Y es que todo esto tiene que ver, el sufrir de un niño, con la misma existencia de Cristo. Y, aunque es bien cierto que ni todos los hombres que a lo largo del mundo han sido, son y serán, poco podemos hacer para igualar el amargo dolor y el sufrimiento físico y espiritual de Aquel que por nosotros se entregó, no es menos cierto que sí podemos darnos cuenta de lo que supone que alguien sufra sin culpa alguna, sin  merecer pasar por un trance que no cabe en corazón humano pueda estar pasando.
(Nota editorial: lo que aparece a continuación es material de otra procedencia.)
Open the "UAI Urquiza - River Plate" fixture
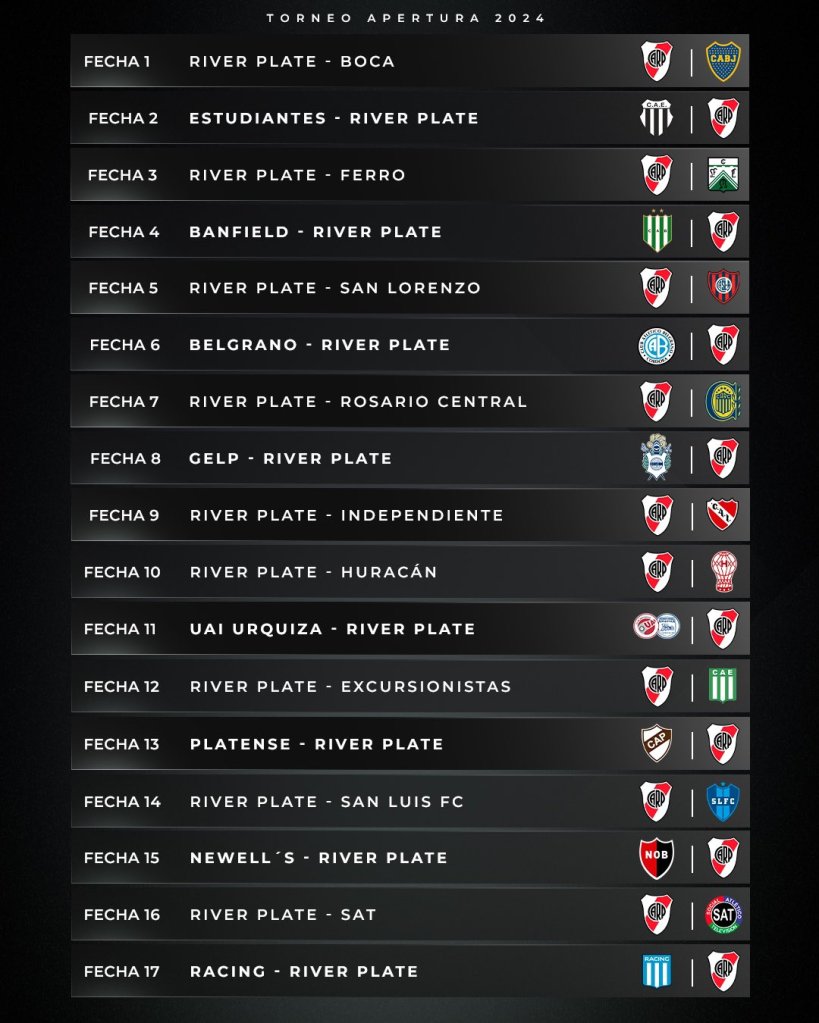 click(332, 629)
Y entonces recordamos al Gran Inocente, al más Inocente de todos los inocentes que en mundo han sido y estamos de acuerdo en afirmar que en sus manos y en sus pies, en su costado, quedaron impresas para siempre las heridas de otros que fueron niños, y que son ahora, y que se ven zaheridos sin ser capaces de sobrenadar su sufrimiento porque no tienen las armas, aun, de la compresión del dolor y de la posibilidad de sobrenaturalizarlo.

Y vemos, entonces, y nos damos cuenta en tan preciso instante, de la culpa que recae sobre nosotros porque, al ser niños como ellos, no quisimos permanecer en tal edad inocente y en tal momento gozoso de nuestra vida porque queríamos crecer, porque era imperativo que creciéramos perdiendo, precisamente, la inocencia que Cristo admiró tanto y que tanto defiende en el definitivo Reino de Dios.

Nos queda, sin embargo, la esperanza de saber que, al menos, podemos imaginar cómo es la misma. Y acercarnos, así, a nuestro hermano Cristo que tanto sufre por aquellos que sufren siendo diminuto su poder e inmenso su corazón.